• Supplied data:

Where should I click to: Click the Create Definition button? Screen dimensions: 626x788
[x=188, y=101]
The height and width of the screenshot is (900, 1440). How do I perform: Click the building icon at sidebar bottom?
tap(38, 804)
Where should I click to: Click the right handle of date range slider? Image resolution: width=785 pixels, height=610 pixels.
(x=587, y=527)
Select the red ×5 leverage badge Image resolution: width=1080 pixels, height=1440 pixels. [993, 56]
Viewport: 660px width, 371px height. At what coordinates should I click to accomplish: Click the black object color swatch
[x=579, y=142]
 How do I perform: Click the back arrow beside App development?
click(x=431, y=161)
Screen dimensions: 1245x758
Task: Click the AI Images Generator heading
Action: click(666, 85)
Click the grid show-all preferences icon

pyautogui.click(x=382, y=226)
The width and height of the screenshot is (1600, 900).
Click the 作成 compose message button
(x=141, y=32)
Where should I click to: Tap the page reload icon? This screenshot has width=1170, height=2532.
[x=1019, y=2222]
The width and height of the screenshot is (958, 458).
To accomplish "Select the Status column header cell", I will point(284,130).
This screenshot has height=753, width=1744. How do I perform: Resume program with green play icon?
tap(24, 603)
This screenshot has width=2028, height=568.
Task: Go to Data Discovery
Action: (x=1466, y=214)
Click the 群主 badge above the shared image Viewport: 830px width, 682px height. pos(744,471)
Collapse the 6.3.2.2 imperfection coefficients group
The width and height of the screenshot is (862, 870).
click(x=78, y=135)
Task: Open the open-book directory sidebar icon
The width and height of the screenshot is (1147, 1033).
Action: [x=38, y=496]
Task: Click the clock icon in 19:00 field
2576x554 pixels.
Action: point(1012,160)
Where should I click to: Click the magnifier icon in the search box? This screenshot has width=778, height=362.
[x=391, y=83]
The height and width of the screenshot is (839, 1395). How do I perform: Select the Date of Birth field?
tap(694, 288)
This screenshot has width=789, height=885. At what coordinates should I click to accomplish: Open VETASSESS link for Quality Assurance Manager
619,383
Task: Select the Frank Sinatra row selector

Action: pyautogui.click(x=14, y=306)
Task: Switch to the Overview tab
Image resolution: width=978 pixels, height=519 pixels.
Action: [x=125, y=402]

• Work to be completed:
Copy each record from above exactly, and include every line.

• Solved problem:
Where should I click to: Click the Create Definition button? Screen dimensions: 626x788
[x=188, y=101]
The height and width of the screenshot is (900, 1440). How do I perform: Click the building icon at sidebar bottom?
tap(38, 804)
Where should I click to: Click the right handle of date range slider? Image resolution: width=785 pixels, height=610 pixels.
(x=587, y=527)
Select the red ×5 leverage badge Image resolution: width=1080 pixels, height=1440 pixels. [993, 56]
Viewport: 660px width, 371px height. At what coordinates should I click to accomplish: Click the black object color swatch
[x=579, y=142]
 How do I perform: Click the back arrow beside App development?
click(x=431, y=161)
Screen dimensions: 1245x758
Task: Click the AI Images Generator heading
Action: click(666, 85)
Click the grid show-all preferences icon

pyautogui.click(x=382, y=226)
The width and height of the screenshot is (1600, 900).
Click the 作成 compose message button
(x=141, y=32)
Where should I click to: Tap the page reload icon? This screenshot has width=1170, height=2532.
[x=1019, y=2222]
The width and height of the screenshot is (958, 458).
To accomplish "Select the Status column header cell", I will point(284,130).
This screenshot has height=753, width=1744. How do I perform: Resume program with green play icon?
tap(24, 603)
This screenshot has width=2028, height=568.
Task: Go to Data Discovery
Action: (x=1466, y=214)
Click the 群主 badge above the shared image Viewport: 830px width, 682px height. pos(744,471)
Collapse the 6.3.2.2 imperfection coefficients group
The width and height of the screenshot is (862, 870).
click(x=78, y=135)
Task: Open the open-book directory sidebar icon
The width and height of the screenshot is (1147, 1033).
Action: [x=38, y=496]
Task: Click the clock icon in 19:00 field
2576x554 pixels.
Action: point(1012,160)
Where should I click to: Click the magnifier icon in the search box? This screenshot has width=778, height=362.
[x=391, y=83]
The height and width of the screenshot is (839, 1395). How do I perform: Select the Date of Birth field?
tap(694, 288)
This screenshot has width=789, height=885. At what coordinates should I click to accomplish: Open VETASSESS link for Quality Assurance Manager
619,383
Task: Select the Frank Sinatra row selector

Action: pyautogui.click(x=14, y=306)
Task: Switch to the Overview tab
Image resolution: width=978 pixels, height=519 pixels.
Action: [x=125, y=402]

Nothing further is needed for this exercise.